Lc 16,1-8

O cristianismo é uma religião em nome da qual já se fez muitas coisas boas e más (inclusive coisas suspeitas, que ainda não temos como saber se foram boas ou más).
Por isto mesmo é necessária a conversão do coração, que depende da interação entre Deus e o coração humano, pois sem isto até mesmo o “amai-vos uns aos outros” pode se traduzir em uma maldade.
Se até mesmo as mensagens mais explícitas (“amai-vos…”) podem ser usadas para o mal, o que dirá Lc 16,1-8!
Um administrador desonesto (nas palavras de hoje: corrupto) é descoberto, ganha um aviso-prévio, e aproveita este tempo de aviso prévio para roubar ainda mais o patrão bajulando os credores dele. E o patrão ainda aplaude.
Jesus Cristo enlouqueceu nesta passagem! Ou Lucas esqueceu de acrescentar alguma coisa: uma reprimenda de Cristo ao administrador, uma recomendação de que não ajamos como ele, qualquer coisa!! Mas não, tudo o que Cristo tem a dizer é que os filhos deste mundo são mais prudentes no trato com seus semelhantes do que os filhos da luz.
Mas talvez a ideia seja ressaltar a predominância do bem. O administrador desonesto não deve ter conseguido muita coisa com a sua desonestidade, pois o patrão descobriu até este último ato (se o patrão elogiou a esperteza do administrador é porque deve ter descoberto, e embora talvez tenha deixado prá lá a fraude, porque teria demitido o administrador pra começar?)
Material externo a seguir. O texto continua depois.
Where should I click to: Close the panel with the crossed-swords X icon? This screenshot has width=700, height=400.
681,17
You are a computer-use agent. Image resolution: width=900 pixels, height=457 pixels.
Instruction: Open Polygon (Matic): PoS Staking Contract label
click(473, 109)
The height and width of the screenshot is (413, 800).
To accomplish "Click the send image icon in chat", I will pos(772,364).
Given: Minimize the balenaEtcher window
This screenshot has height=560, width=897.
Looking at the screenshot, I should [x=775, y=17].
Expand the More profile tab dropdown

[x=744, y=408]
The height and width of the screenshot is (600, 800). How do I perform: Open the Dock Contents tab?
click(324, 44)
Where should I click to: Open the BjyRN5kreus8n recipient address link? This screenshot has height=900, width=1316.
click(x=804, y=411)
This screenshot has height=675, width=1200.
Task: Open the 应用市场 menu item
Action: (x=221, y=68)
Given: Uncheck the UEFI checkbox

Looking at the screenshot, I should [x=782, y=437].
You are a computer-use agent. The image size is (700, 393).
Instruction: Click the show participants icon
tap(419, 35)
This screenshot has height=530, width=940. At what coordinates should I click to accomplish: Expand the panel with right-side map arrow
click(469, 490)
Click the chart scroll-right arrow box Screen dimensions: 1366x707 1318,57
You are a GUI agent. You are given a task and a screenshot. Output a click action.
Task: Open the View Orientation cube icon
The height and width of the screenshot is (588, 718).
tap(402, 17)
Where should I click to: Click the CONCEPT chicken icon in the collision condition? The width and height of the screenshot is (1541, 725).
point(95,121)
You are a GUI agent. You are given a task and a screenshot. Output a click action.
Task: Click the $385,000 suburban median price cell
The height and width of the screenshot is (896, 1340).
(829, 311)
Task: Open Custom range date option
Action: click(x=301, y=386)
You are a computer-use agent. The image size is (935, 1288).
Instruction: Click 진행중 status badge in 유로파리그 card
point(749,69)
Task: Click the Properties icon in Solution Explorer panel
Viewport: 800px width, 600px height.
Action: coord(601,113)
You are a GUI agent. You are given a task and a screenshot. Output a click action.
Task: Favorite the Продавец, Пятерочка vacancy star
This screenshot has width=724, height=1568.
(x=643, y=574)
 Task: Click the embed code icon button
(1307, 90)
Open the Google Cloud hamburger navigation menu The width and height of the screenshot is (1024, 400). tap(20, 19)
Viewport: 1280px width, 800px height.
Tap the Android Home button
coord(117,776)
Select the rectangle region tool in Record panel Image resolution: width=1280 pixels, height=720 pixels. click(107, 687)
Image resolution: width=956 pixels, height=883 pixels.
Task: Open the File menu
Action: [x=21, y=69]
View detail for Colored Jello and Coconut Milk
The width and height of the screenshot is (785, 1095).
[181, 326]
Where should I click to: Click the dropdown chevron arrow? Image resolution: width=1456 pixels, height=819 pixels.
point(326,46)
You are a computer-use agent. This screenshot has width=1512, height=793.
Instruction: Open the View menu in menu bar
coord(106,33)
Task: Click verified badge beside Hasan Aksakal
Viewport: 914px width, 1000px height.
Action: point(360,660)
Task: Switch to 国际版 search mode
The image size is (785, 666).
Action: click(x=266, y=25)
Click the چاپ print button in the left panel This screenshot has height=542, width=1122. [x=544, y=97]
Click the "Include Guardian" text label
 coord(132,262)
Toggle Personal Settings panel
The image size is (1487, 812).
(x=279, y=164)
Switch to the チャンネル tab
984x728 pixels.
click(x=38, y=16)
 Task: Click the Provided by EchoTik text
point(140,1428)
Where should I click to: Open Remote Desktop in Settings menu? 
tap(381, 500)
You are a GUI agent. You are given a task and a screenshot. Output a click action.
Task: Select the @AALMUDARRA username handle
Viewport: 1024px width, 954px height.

Cristo não está dizendo “roube para fazer caridade com o dinheiro roubado”, mas sim “trate bem os outros”. A desonestidade do administrador fez mal a ele mesmo e fez bem aos outros.
Como mais adiante Cristo vai dizer que quem é infiel no pouco também será infiel no muito, pode-se supor que se um um bem resultante de um mal é elogiável, quanto melhor será um bem resultante de um bem.
Então o bem predomina, porque Deus é maior e mais forte do que o mal. Mas a máxima de que os fins não justificam os meios ainda vale: usar meios maus para resultar em um bem dá no mesmo que colocar barreiras à ação de Deus, o que não vai impedir Deus de usar até o mal para fazer resultar dele um bem, mas quem põe as barreiras arrisca o próprio pescoço. Agir contra Deus não vai impedir Deus mas vai prejudicar quem antagoniza Deus; agir a favor de Deus também não vai impedir Deus (é óbvio) mas vai ser benéfico para quem o ajuda: se até do mal Deus tira coisas boas, o que dirá do bem!
Não é necessário fazer o mal para tratar bem os outros. Mas se é possível fazer o bem com destrato (uma esmola dada de cara feia, por exemplo), o bem vai ficar ainda melhor feito com bom-trato.
(E eu tenho que voltar às aulas de português para relembrar as sutis diferenças entre bem e bom e entre mal e mau).